Scientific papers that are not widely read and that lack any great influence can end up being classed as high-impact, claim researchers in California.

The mistake occurs because citations are often just copied from the reference list of one paper to another. A largely unremarkable or unread paper can therefore end up becoming highly cited, the researchers suggest.

“Simple mathematical probability, not genius, can explain why some papers are cited a lot more than others,” says Vwani Roychowdhury, an electrical engineer at the University of California, Los Angeles.

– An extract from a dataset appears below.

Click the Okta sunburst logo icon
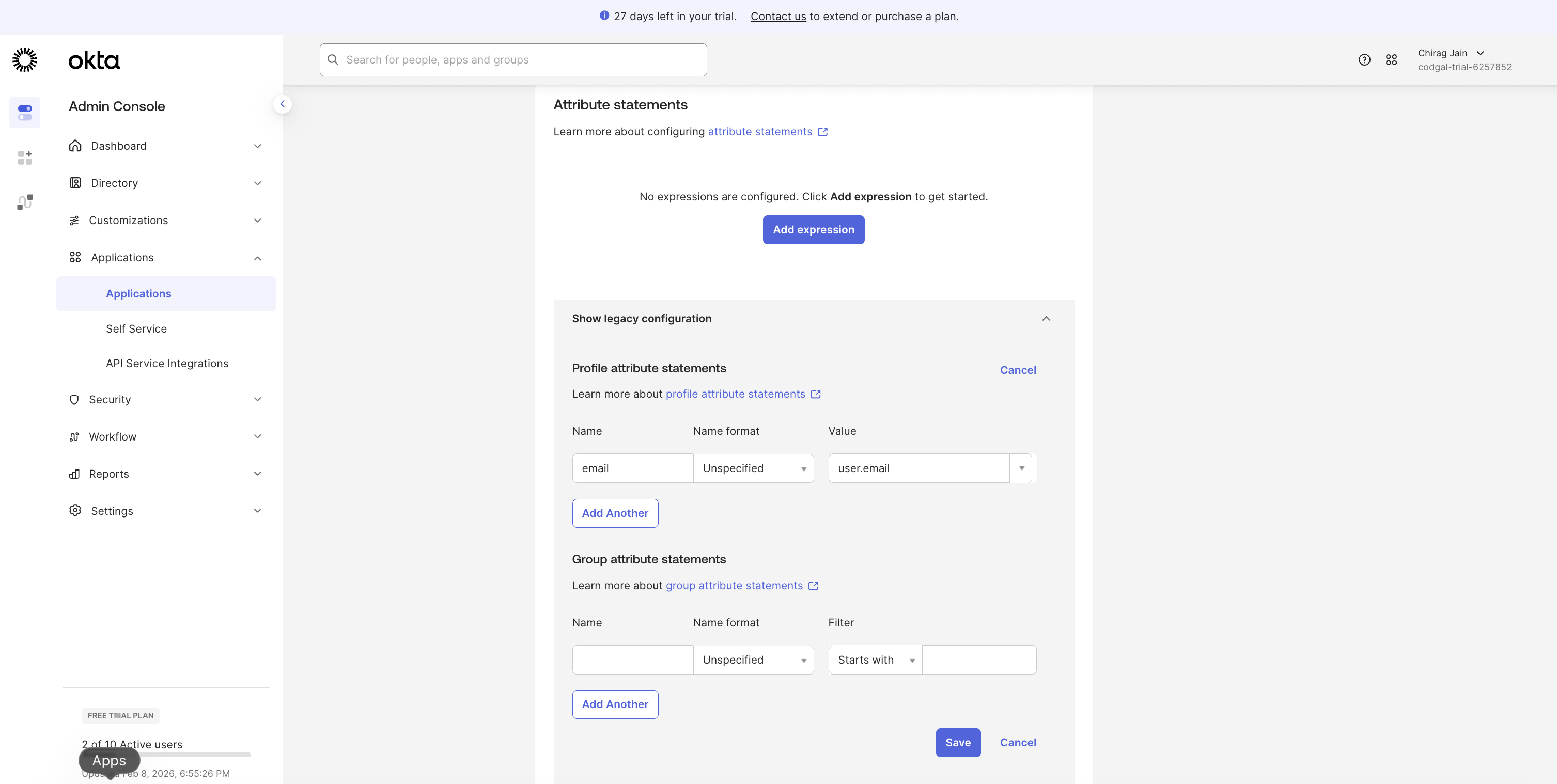click(25, 60)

The assertion hinges on a previous analysis by Roychowdhury and his colleague Mikhail Simkin. Last year, they tracked identical errors in reference lists citing a seminal 1973 paper and concluded that almost 80% of authors had not read the paper in question before citing it (see Nature 420, 594; 200210.1038/420594a).

The pair have now built on that finding to generate a mathematical model to predict citation levels. They tested their prediction in an analysis of about 24,000 articles from the journal Physical Review D stored on SPIRES, a database of high-energy physics papers. The database sorts papers into six categories according to the number of citations that they receive — those receiving 500 or more are classed as 'renowned'.

Roychowdhury and Simkin's model closely matched the real distribution of citations. In results posted on the arXiv preprint server, they predicted that 40 papers would be cited 500 times or more. In reality, 44 articles in Physical Review D are renowned.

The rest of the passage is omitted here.